Clearly, if an older lesbian,( I cant assistance but model her on my 54 -year-old self here ), were to take on the role of Bond there would have to be a number of dramatic switchings in the style and appearance that has become somewhat of a boring stereotype. Out with the tuxedos and in with loose-fitting, practical dungarees. They are, after all, back in fashion, and are perfect for storing all the necessary snoop equipment in the many pockets. Lezzer Bonds backpack would be full of leaflets with which to scatter-bomb straight bridals, warning of impending doom, and badges bearing slogans such as YBA Wife, and Any Woman Can Be a Lesbian.

The Bond car would be replaced with a low-emission Mini, because Lezzer Bond cares about the environment. Guns and other weaponry would be swapped for gluten-free tofu and vegan cheese, served alongside KD Lang tracks on a loop, with which to torture her captives until they cough up whatever intelligence she is after.

International jobs would include swooping into Russia , not because Lezzer is looking for nuclear weapons intended to use to achieve world predominance, but to warn Vladimir Putin against his grotesque policies on the lesbian and gay community and other such human rights abuses. Lezzer Bond would do similar in the 80-odd countries around the globe that criminalise same-sex relationships.

Sean
The iconic martini that the original Bond favors would have to be changed. I would suggest a pint of Stella with a sausage-roll chaser. Photograph: Allstar/ United Artists

As a ploy to keep girls from feeling they need men to do DIY, Lezzer Bond would cross rivers and drive vehicles up mountains to fix a shelf, open the gherkin jar or retune the TV remote control.
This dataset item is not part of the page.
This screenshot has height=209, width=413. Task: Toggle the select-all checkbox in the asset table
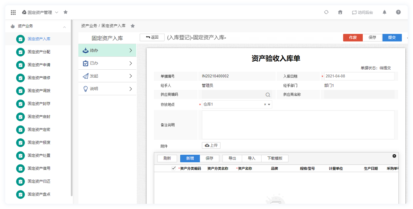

If Bond were a lesbian, females across the world would line up to be Moneypenny. I am thinking of the crime writer Val McDermid for this role, as she would be stern yet caring of Lezzer Bond, and would assure baddies coming even before Bond did. McDermid is a first-class flirt, as is Lezzer Bond, so much period would be taken up with them pestering one another about who is best at arm-wresting and who would win in a line-dancing competition.

The iconic martini that the original Bond favours would have to be changed. I would suggest a pint of Stella with a sausage roll chaser. After all, if Lezzer Bond is going to be hurling herself over counters at B& Q to stop heterosexual men taking the last drill bit so badly needed by a damsel in distress she needs to be well nourished.

The theme tune would need to change to something like the Power of Two by the Indigo Girls, and rather than play golf, Lezzer Bond would be a dab hand at playing pond with panache. She would make it her lifes mission to end male violence towards girls, including shutting down the entire sex trade by capturing pimps and traffickers, and would lock up religious radicals that practice forced marriage, gay conversion therapy, and attacks on abortion doctors.

Even in this day and age it is extremely brave to be an out lesbian, and if Lezzer Bond is in her 50 s and came out in her youth, she would have encountered menaces and bigotry on a massive scale. This, I would argue, dedicates her the very qualities necessary to be the best ever Bond.